Crystal system: hexagonal. Cleavage: indistinct. Color: brownish red, steel gray, or black. Hardness: 5.5-6.0. Streak: cherry red. Luster: dull to metallic, opaque. Specific gravity: 5.2.

Hematite occurs in platy, compact, granular, or earthy masses. When individual grains are red and about the size and roundness of fish eggs, the mineral is called oolitic hematite; when it occurs in plates or scales as mica does and is steel gray it is called micaceous or specular hematite; and when it occurs as a fine powder that can be mixed with oil and used as a paint pigment, it is called red ocher. Hematite is often the red cementing material in sandstones, and is found to a lesser extent in red clays and shales. It is readily distinguished from all other minerals by its cherry red streak.

Specular hematite is the sparkling silver-gray band (arrows) in this limonite concretion.

Hematite is the most important ore of iron, and also the most important metallic mineral in the world. The value of the pig iron and steel manufactured from it every year exceeds the value of any other metal.

During the late nineteenth century, oolitic hematite was mined in Bath County in northeastern Kentucky. In this area, hematite is found in the Brassfield Dolomite of Silurian age and the Boyle Limestone of Devonian age. The average thickness of the iron-bearing beds is 3 feet, and the higher grade ore ranges in iron content from 46 to 57 percent. Iron ore of this type occurs in Silurian rocks from New York to Alabama. Because of its limited thickness in Kentucky, and because of vast supplies of hematite ore in the Great Lakes region, it became unprofitable to mine in Kentucky.

Hematite crystals have been observed lining the cavities of geodes from Estill County. These crystals are dark brown, bladed, and approximately ∓frac12; inch long.

Hematite can also occur in association with fossils in eastern Kentucky. These productid brachiopods were replaced by siderite, which oxidized to hematite, giving the brachiopods a silver-gray color. The yellow mineral on the right hand brachiopod is the mineral limonite, another iron oxide.


Crystal system: hexagonal. Color: black to brownish black. Hardness: 5.0-6.0. Streak: black to brownish red. Specific gravity: 4.3-5.5. Magnetism: slightly magnetic; more magnetic when heated. Uses: pigment for white paints.

Ilmenite is considered a heavy mineral and commonly occurs with rutile in the McNairy Sands in western Kentucky and in peridotite dikes in eastern and western Kentucky. It commonly occurs in ancient, near-shore sandstone environments. Although the mineral is very noticeable in beach sands as black specks, it is used as a pigment for white paints; the refining process removes traces of iron and other deleterious materials to create a white refined product.

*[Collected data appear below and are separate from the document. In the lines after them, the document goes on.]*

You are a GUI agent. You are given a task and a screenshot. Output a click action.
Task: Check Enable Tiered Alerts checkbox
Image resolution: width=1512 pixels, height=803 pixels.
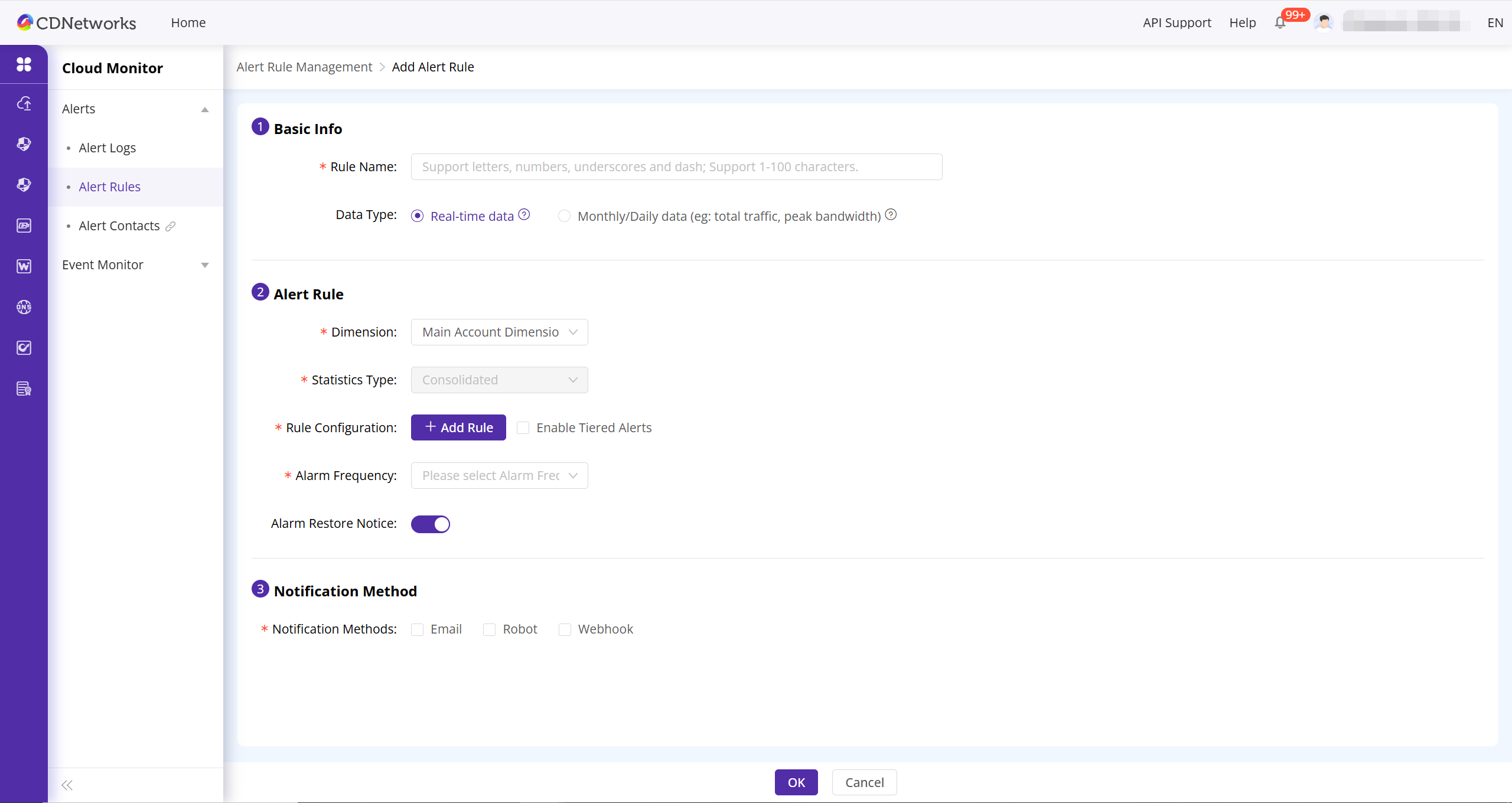coord(523,427)
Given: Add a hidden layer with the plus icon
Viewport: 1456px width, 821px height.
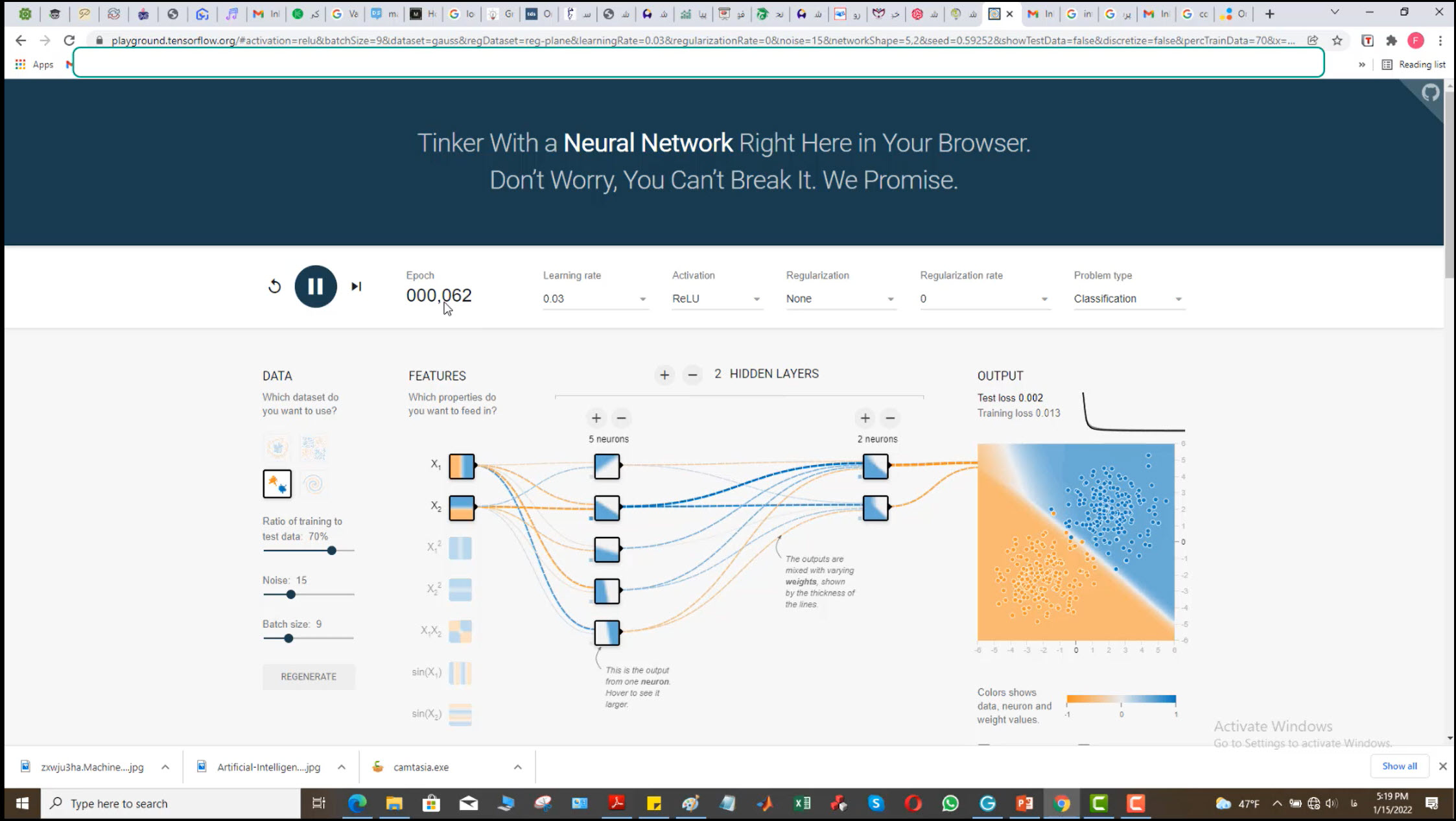Looking at the screenshot, I should (664, 375).
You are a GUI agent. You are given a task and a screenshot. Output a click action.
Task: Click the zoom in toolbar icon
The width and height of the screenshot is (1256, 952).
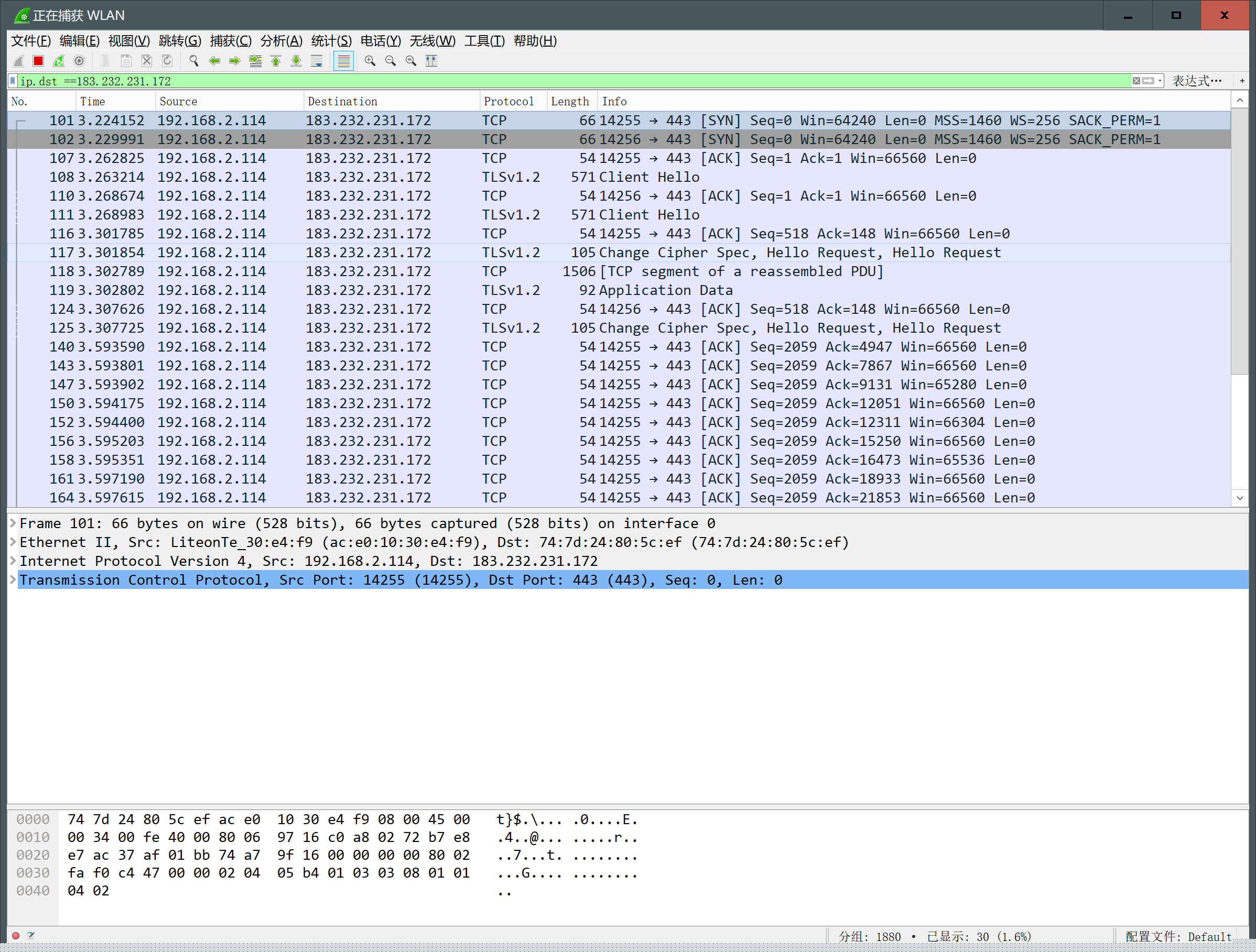pos(370,61)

Crystal system: tetragonal. Color: black. Hardness: 2-6.

Pyrolusite is commonly found as a secondary mineral and forms in a black, dendritic pattern in sedimentary rocks. It is commonly called wad. The black, soft, sooty mineral is associated with hematite, siderite, and limonite, and is found in the Givens Vein in the Western Kentucky Fluorspar District and in sandstones in eastern Kentucky.


Crystal system: tetragonal. Color: red to black. Hardness: 6. Streak: yellow or brown. Specific gravity: 4.3. Uses: source of titanium.

Rutile generally occurs with ilmenite and has been noted in the peridotite dikes in eastern and western Kentucky. Rutile also occurs in the McNairy Sands in the Jackson Purchase Region and has been mined in Tennessee, Florida, and parts of the East Coast.

Uranium Minerals, Uraninite

Crystal system: isometric. Color: black to dark gray. Hardness: 5-6. Specific gravity: 9-10.

Some radioactive minerals have been reported in the black shale that crops out around the Blue Grass Region. Other occurrences of uranium minerals have been reported in eastern Kentucky, including one at Bell Falls in Menifee County. These radioactive minerals are detected by Geiger counter or scintillometer, since usually the minerals themselves are too small to see with the naked eye. Uraninite generally occurs as massive, botryoidal, or banded coatings. The microcrystalline variety of uraninite is called pitchblende. Because of the rapid oxidation, radioactive decay process, and numerous hydrous phases, uraninite can have many chemical variations.